In the early industrial era, the popular image of a factory was one of drudgery and darkness. Factories took in hundreds of workers, subjected them to mindless labor, and blasted acrid clouds into the countryside. The factory was a menacing presence in iconography, especially in early socialist propaganda.
Yesterday I saw a commercial (importantly, perhaps, in Detroit) about economic renewal, which flashed sad images of shuttered factories amid references to the lost "good jobs" allegedly sent overseas. The factory appears here as an object of futile veneration.

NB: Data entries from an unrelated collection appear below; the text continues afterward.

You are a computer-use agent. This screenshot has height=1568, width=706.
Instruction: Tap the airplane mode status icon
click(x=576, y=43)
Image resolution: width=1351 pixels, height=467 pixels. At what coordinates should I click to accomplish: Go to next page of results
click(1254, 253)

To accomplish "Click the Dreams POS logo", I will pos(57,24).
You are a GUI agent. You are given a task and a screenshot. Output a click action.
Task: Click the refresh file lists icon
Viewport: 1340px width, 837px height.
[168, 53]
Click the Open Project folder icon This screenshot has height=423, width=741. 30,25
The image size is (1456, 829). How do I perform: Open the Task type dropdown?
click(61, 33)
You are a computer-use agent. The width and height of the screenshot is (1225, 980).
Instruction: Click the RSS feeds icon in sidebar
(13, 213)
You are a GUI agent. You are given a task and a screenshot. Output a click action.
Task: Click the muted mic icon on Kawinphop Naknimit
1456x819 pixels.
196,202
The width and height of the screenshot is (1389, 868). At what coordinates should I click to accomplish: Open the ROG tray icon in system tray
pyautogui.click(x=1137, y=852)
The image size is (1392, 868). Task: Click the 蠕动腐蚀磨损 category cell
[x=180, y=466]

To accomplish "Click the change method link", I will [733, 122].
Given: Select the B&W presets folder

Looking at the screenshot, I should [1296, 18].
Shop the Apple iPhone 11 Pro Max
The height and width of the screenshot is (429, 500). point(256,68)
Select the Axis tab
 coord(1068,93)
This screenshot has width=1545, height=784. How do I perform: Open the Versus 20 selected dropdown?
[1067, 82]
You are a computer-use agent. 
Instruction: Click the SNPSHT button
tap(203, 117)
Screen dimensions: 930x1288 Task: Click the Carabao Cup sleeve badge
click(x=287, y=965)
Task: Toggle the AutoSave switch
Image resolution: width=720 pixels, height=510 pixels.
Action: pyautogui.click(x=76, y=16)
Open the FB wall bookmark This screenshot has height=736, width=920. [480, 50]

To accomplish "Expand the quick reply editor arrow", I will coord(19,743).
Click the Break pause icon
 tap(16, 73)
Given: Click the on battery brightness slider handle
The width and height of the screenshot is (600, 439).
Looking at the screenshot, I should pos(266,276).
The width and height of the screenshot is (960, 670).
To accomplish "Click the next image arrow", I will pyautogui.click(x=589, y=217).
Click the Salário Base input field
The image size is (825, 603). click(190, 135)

Strange that we've gone, in a little over a century, from regarding the factory as an instrument of the menacing future to a relic of the fading glorious past. I know that part of the explanation for this change, of course, is the labor movement, which did so much to improve the working conditions and wages of factory employees. (And, in the auto industry at least, consequently did so much to ensure the eventual unsustainability of those same factories.)
But I do think something else is at work here. We are drawn irresistibly to lament the loss of traditional forms of labor and to fear their replacement. A century ago, the mass movement of the children of farmers and piecemeal craftsman into centralized factories triggered resentment. Now, the disappearance of manufacturing jobs - and its attendant dispersal of workers from centralized factories into much less certain careers - breeds fear and anger.
What will future generations grasp desperately, that we now see only looming darkly on the horizon?